That was the scene from below. From ground level it looked like this:

"At 8:06, a deep, powerful BOOM! sounded, shaking every building and street in town. Everyone in Springhill lurched at the same instant. The wetly combed children sitting cross-legged on the floor in their pajamas jumped like the hiccups and looked to their parents."

One hundred seventy-four miners were working underground when "the bump" happened. Seventy-five never came out. Of the 99 who did escape, 18 of them did only after surviving for an incomprehensible nine days in absolute, pitch-black night.

At first glance, a mining disaster in Canada seems an odd subject for Greene. But her interest was piqued years ago by a casual conversation with Doug Teper, a state representative and family friend who is well-versed in weird Georgia lore. He mentioned to Greene that there had been "a mine disaster somewhere" and a Georgia governor had wanted to host the survivors and their families for a vacation at Jekyll Island until he discovered the last man out was black.

"There was something about it that just grabbed me," Greene says. "A black miner coming up from underground, being insulted by a white supremacist governor. The political story grabbed me instantly. The aesthetics of it struck me also: men in complete darkness observing equality in human relations. . . . And when the lights come back on, there's segregation."

The Springhill disaster may have been the first bona fide televised media circus, attracting journalists from all over North America who broadcast live from the scene. Cards, money, donations of clothing and more poured in to Springhill as the miners' nightmare went on.

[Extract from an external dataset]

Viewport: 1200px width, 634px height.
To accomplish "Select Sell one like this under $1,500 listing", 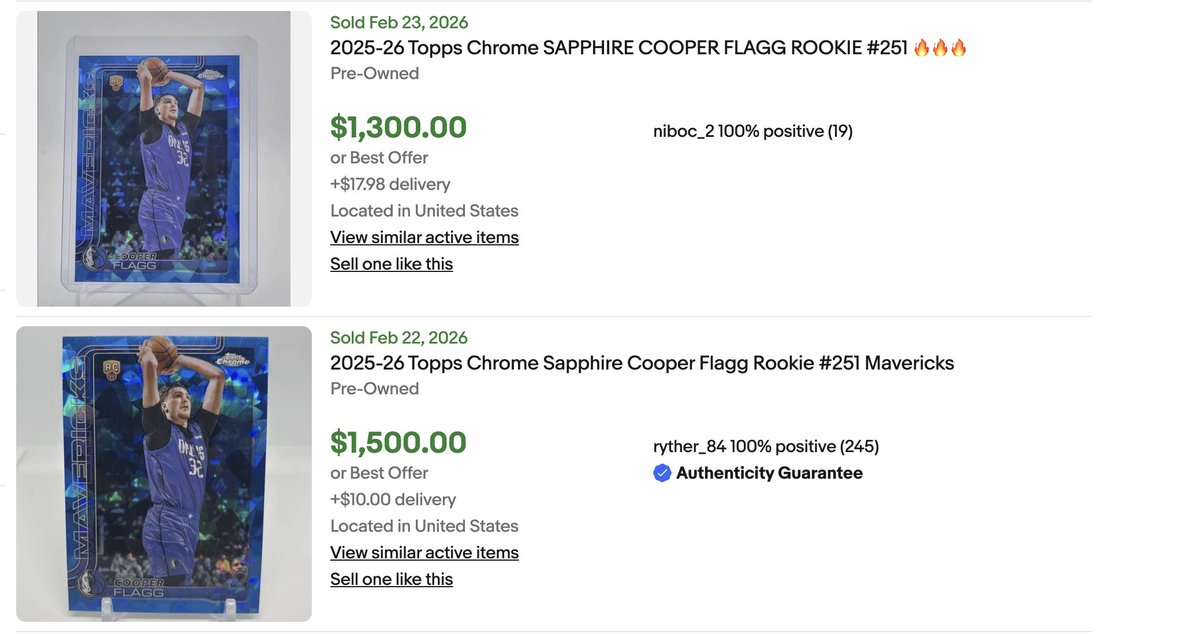I will coord(391,579).
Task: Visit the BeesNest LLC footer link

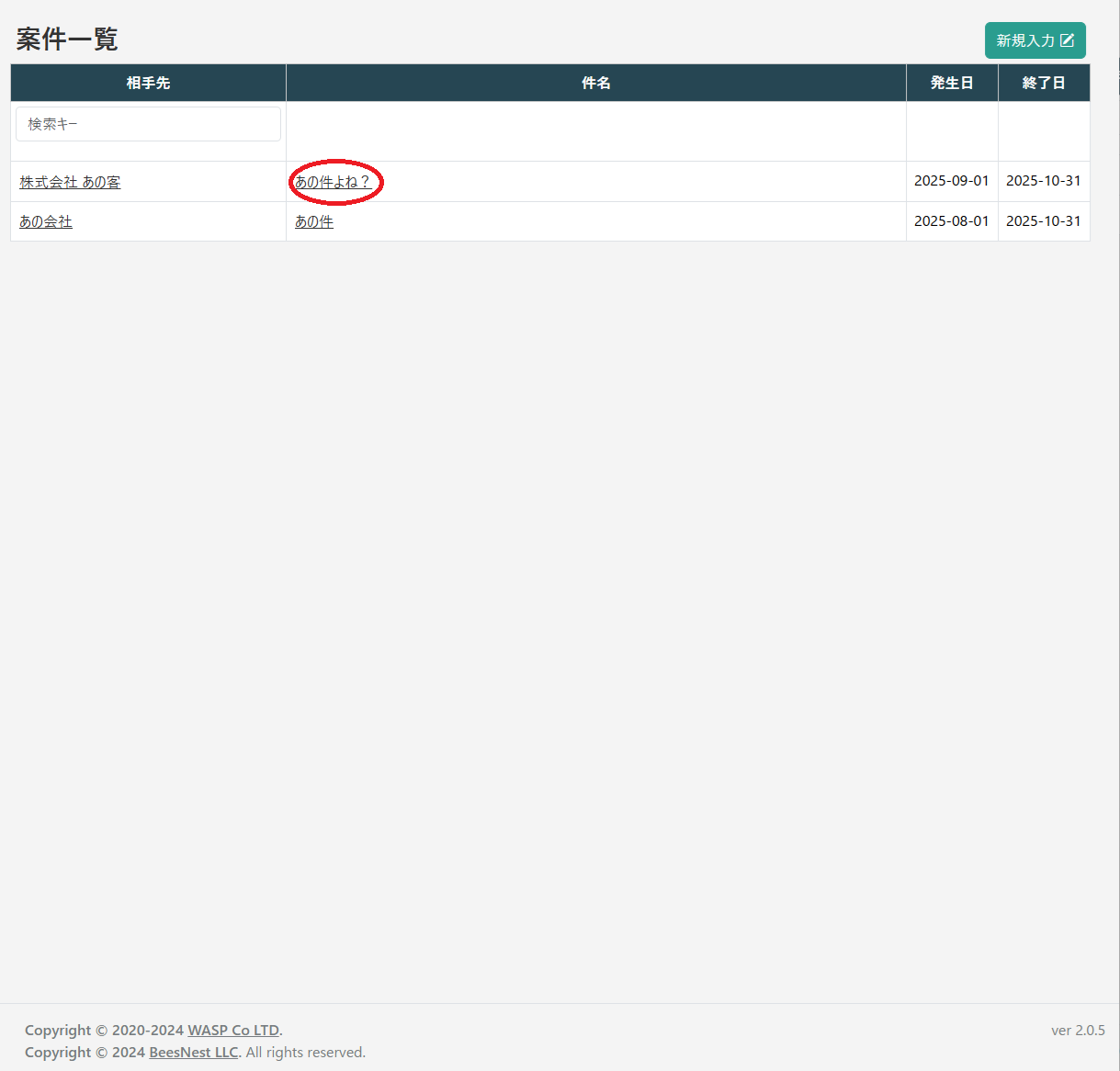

Greene, 50, goes into excruciating detail in telling the story of these men, based on hours of interviews with the survivors and their families and years of delving into archival interviews done more than four decades ago, in the throes of the Cold War.

"Sociologists and psychologists had sort of descended on the 18 survivors, to learn what it was like to live underground, in case we all ended up down there," Greene says.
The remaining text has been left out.